No entanto, o parágrafo 31 do Acórdão refere, com alguma ambiguidade,
que para o Tribunal conhecer duma causa a si apresentada directamente por uma
pessoa singular, deve-se cumprir, entre outros, o n.° 3 do art. 5.° e o n.° 6 do art.
34.° do Protocolo.
6.
Se a questão for unicamente a competência do Tribunal, a expressão “entre
outros” cria, portanto, confusão, pois dá a impressão de que a referida competência
depende de uma ou várias condições não especificadas. No entanto, é minha
opinião que não há outras condições relativamente à competência do Tribunal no
processo em causa senão as especificadas no n.° 6 do artigo 34.º do Protocolo a
que se fez referência no n.° 3 do art. 5.°.
7.
Não obstante, se a expressão “entre outros” refere-se igualmente às
condições de admissibilidade da petição, já não haveria qualquer ligação lógica
entre os parágrafos 31 e 29 do Acórdão nos quais o Tribunal indicou que começaria
por apreciar a questão da sua competência. Seria sobretudo difícil de entender o
significado do parágrafo 39 no qual o Tribunal interpreta a palavra "receber"
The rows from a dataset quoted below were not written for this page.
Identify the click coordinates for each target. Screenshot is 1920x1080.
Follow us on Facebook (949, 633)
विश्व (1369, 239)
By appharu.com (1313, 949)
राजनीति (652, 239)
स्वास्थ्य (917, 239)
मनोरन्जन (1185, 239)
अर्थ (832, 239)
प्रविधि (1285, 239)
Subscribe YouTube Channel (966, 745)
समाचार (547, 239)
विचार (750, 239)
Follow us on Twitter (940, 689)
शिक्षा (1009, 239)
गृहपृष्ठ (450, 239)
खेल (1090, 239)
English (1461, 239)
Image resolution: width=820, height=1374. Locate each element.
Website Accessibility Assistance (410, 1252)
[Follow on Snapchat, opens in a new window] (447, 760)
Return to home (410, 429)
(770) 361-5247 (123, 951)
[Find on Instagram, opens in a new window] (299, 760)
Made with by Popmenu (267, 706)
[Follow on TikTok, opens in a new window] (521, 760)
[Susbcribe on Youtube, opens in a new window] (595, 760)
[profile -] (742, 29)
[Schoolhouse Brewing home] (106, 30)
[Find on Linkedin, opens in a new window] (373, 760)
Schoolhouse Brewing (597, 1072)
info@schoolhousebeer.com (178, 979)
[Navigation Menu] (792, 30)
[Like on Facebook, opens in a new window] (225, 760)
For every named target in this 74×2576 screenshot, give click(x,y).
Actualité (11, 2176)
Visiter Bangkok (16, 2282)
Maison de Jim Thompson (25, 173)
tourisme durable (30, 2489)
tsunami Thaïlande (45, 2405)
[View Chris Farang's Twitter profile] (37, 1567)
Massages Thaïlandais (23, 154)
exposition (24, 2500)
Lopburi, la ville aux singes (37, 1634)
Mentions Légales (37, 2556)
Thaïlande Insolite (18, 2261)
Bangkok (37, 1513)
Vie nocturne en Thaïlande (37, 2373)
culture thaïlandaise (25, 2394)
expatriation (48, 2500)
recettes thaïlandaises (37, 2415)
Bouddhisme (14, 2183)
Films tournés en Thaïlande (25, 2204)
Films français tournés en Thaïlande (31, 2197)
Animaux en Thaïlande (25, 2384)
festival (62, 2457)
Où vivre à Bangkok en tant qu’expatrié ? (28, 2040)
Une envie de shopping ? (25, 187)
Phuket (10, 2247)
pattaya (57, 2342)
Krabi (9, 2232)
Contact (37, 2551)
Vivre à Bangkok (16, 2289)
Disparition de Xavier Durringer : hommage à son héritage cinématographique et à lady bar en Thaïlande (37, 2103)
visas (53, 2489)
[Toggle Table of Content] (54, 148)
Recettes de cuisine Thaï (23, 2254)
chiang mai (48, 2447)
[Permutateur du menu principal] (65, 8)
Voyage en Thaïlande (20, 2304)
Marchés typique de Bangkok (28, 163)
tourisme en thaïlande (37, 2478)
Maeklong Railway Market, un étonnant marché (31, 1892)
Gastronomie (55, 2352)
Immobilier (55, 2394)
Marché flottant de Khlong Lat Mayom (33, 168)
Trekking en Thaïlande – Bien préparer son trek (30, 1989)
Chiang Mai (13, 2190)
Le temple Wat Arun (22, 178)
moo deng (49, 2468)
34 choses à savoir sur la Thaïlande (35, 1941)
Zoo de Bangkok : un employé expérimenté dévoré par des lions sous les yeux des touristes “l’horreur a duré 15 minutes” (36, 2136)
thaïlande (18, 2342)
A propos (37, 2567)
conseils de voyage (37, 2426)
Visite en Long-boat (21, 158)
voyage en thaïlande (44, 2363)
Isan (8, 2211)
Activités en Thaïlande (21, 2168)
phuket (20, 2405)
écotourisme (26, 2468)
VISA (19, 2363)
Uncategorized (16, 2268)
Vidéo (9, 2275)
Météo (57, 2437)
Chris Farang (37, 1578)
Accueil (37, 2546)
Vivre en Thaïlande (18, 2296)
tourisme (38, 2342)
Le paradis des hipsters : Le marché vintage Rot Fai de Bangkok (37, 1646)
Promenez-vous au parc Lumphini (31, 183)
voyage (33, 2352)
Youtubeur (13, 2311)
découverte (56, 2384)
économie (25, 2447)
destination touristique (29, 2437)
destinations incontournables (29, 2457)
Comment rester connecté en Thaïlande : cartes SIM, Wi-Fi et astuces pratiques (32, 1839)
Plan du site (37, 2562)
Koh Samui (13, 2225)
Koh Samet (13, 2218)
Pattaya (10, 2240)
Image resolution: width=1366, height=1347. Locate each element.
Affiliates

empregue no n.° 6 do art. 34.° do Protocolo. No parágrafo 39, o Tribunal salienta,
de facto, que a palavra "receber”, conforme aplicada à petição, não deve ser
entendida no seu sentido literal de a "receber fisicamente", nem no seu sentido
técnico de "admissibilidade", mas sim na acepção de "competência" do Tribunal para
"apreciar" a petição, isto é, a sua competência para conhecer da causa, conforme
referido inequivocamente no parágrafo 37 in fine do Acórdão.
8.
Tendo em conta o parágrafo 39 do Acórdão, o parágrafo 31 deve, portanto,
ser interpretado como sendo exclusivamente relativo à questão da competência do
Tribunal. Uma vez que o significado da expressão “entre outros” não é clara, o
Tribunal devia eliminá-la.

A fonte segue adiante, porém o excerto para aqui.